Patients were classified according to four general diagnostic groups: AML, chronic lymphocytic leukemia (CLL), acute lymphoblastic leukemia (ALL), and myeloproliferative neoplasms (MPNs) or myelodysplastic syndromes (MPNs; Table 1 and Dataset S1). Unsupervised hierarchical clustering of CR values for each drug combination revealed several distinct patterns of efficacy (Fig. 1A). Myeloid leukemia patient samples were enriched within a cluster of sensitivity to combinations pairing the BCL2 inhibitor venetoclax with select kinase inhibitors [dasatinib (multikinase), doramapimod (p38), sorafenib (multikinase), or idelalisib (PI3KCD)]. This clustering pattern segregated the majority of myeloid vs. lymphoid samples. Within each of these larger myeloid and lymphoid clusters, subsets of samples showed sensitivity to combinations involving the MEK inhibitor trametinib and a second kinase inhibitor [idelalisib, palbociclib (CDK4/6), or quizartinib (FLT3/CSF1R)]. In addition, a small cluster of patients with leukemia showed sensitivity to combinations of the HDAC inhibitor panobinostat in tandem with the JAK inhibitor ruxolitinib and/or the multikinase inhibitor sorafenib. To confirm that these clusters result from the effectiveness of the combination rather than that of a single agent, IC50 values for each single agent were mapped according to the combination cluster pattern. Importantly, apart from venetoclax, which, as a single agent, demonstrated potent and selective efficacy in lymphoid (predominantly CLL) patient samples, single-agent efficacies did not align uniquely to a combination efficacy-derived myeloid or lymphoid cluster (Fig. S1). This pattern of venetoclax sensitivity is consistent with its recent approval for treatment of patients with CLL with 17p deletions (26).
Table 1.
Characteristic | All patients (n = 122) | ALL (n = 12) | AML (n = 58) | CLL (n = 42) | MPN or MDS/MPN (n = 10) |
Sex (n evaluable) | n = 116 | n = 12 | n = 56 | n = 42 | n = 6 |
Female | 59 | 8 | 30 | 20 | 1 |
Male | 57 | 4 | 26 | 22 | 5 |
Age, y (n evaluable) | n = 106 | n = 9 | n = 54 | n = 37 | n = 6 |
Median | 62.1 | 29.7 | 53.7 | 65.9 | 60.7 |
Range | 5.5–83.8 | 5.5–70.2 | 8.2–83.8 | 44.7–79.4 | 35.2–74.9 |
Sample type (n evaluable) | n = 122 | n = 12 | n = 58 | n = 42 | n = 10 |
Peripheral blood | 86 | 7 | 31 | 41 | 7 |
Bone marrow aspirate | 34 | 5 | 25 | 1 | 3 |
Leukapheresis | 2 | 0 | 2 | 0 | 0 |
WBC count (n evaluable) | n = 115 | n = 9 | n = 55 | n = 42 | n = 9 |
Median, ×1,000/µL | 42.9 | 60.0 | 34.6 | 45.8 | 92.7 |
Range, ×1,000/µL | 0.5–309 | 10.3–169 | 0.5–240 | 5.8–309 | 26.3–240 |
In total, primary samples from 122 patients with a variety of hematologic malignancies were screened for ex vivo sensitivity to inhibitor combinations.
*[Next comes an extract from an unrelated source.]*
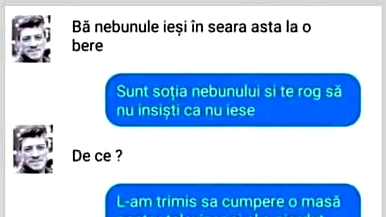Tap the blue bubble starting "L-am trimis"

tap(233, 200)
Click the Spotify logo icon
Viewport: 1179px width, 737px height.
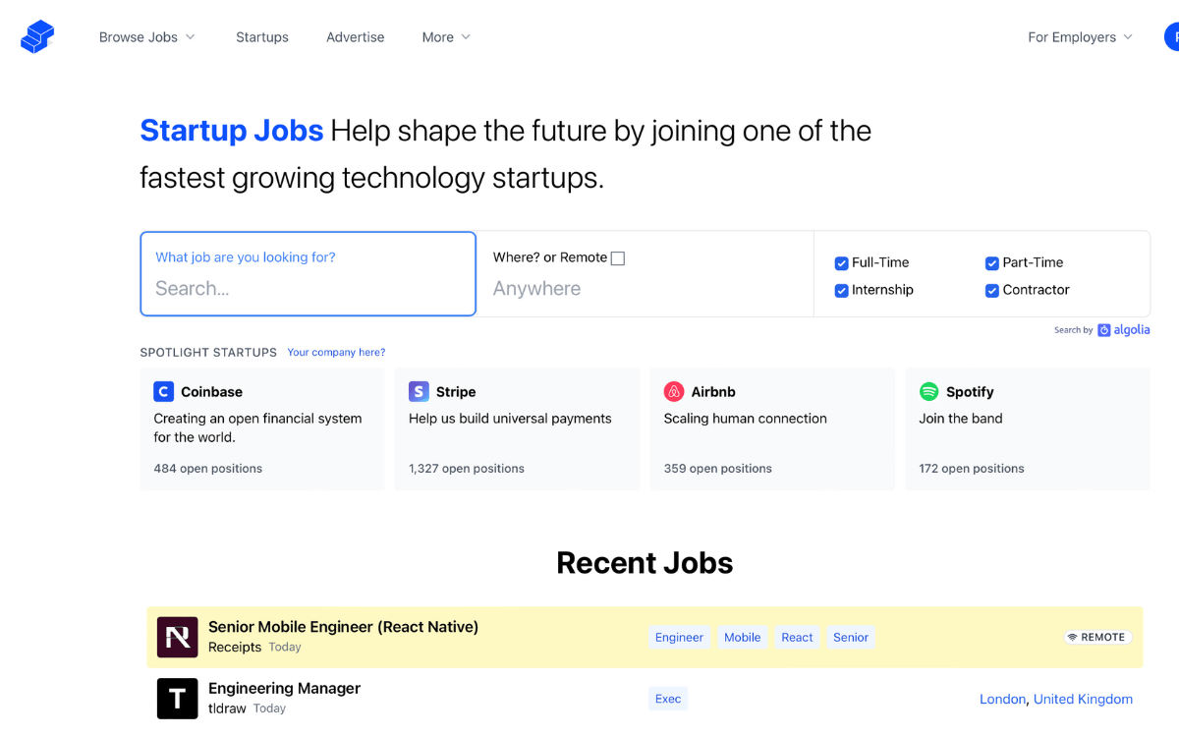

To enable comparisons among different measures of combination efficacy, AUC values were also calculated for each sample/drug pair, and IC50 and AUC values are highly correlated (Spearman ρ = 0.806; Fig. 1B). Clustering of AUC CR values yielded similar sensitivity clusters as those seen with IC50 CR results (Fig. S2). In addition, there was a broad distribution in the frequency and type of samples demonstrating combination efficacy. For instance, the palbociclib/ruxolitinib, alisertib/crizotinib, vandetanib/vemurafenib, and palbociclib/quizartinib combinations were effective, according to both CR measures, in more than 100 of 122 patient samples surveyed, encompassing all four diagnosis categories. Furthermore, the HDAC inhibitor panobinostat as a single agent showed potency across most of the patient samples tested (Fig. S3). To relate these findings with other definitions of synergy, IC50 and AUC CR effect measures for a subset of combinations and samples were compared with excess over Bliss (EOB) determinations (27). A high level of agreement was observed between the two methods (Spearman r values for IC50 CR or AUC CR vs. EOB, 0.953 and 0.928, respectively; P < 0.0001).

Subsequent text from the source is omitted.